RPE tears are reported in 0.8–2.2% of patients with AMD after intravitreal injection of bevacizumab.3, 4 They usually occur in large irregular PEDs associated with choroidal neovascularization.2, 3 On the basis of an association between VEGF and PCV revealed by histopathologic findings, Gomi et al 5recently reported patients experiencing relatively better vision and reduction of subretinal fluid after intravitreal bevacizumab in PCV. Eyes with PCV are usually accompanied by serosanguineous PEDs and may have potential risks similar to AMD with large PEDs after anti-VEGF therapy. However, we are unaware of any earlier reports of an RPE tear occurring after intravitreal bevacizumab injections for PCV.
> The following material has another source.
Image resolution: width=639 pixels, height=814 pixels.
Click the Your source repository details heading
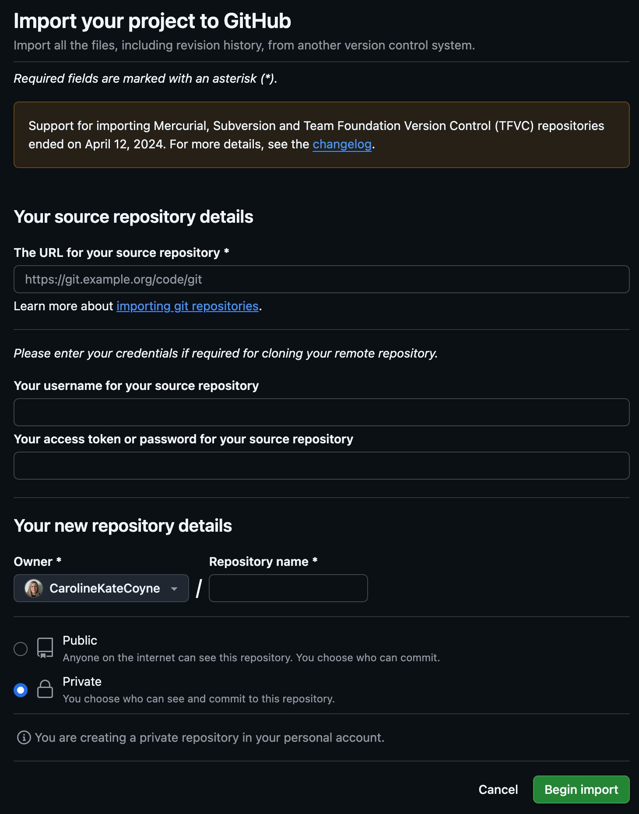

Several mechanisms for the generation of RPE tears had been proposed. Chuang and Bird6 found that the Bruch's membrane and hydrophobic deposits like drusen might act as a barrier to fluid flow. Gass7suggested that the tangential force exerted by the fibrovascular contraction of choroidal neovascular membrane might be responsible for RPE tears. Moreover, VEGF played a role in RPE barrier dysfunction.8 The maintenance of the tight junction could be disrupted by VEGF. In the development of PED in exudative AMD, the distending force caused by rapid fluid accumulation intervenes with the contractile force of fibrovascular membrane. Treatments such as photodynamic therapy, laser photocoagulation, and anti-VEGF treatment may also induce an acute contraction of the fibrovascular membrane and increase the contractile force.1, 2, 3 These two opposite forces may lead to the separation of RPE from Bruch's membrane and eventually cause the already weakened RPE to tear. As a larger and higher PED seemed to be more disposed to RPE tear,3, 9 and the PEDs of PCV were found to be generally larger than the PEDs of the other aetiology,1, 4 it is possible that PCV may be more prone to RPE tear. In our case, optical coherence tomography findings disclosed a highly irregular large PED with an obvious dimple, which might represent a boundary between the distended and the contracted parts of the PED. These two features within one PED showed an imbalance between hydrostatic and tangential forces. This may be an important indicator of the formation of RPE tears.

In summary, in this report, we showed that an RPE tear occurred after intravitreal bevacizumab injections for PCV with large irregular PED. Further studies are needed to evaluate the incidence and the amount of risk to eyes of developing RPE tears in polypoidal lesions with anti-VEGF therapy.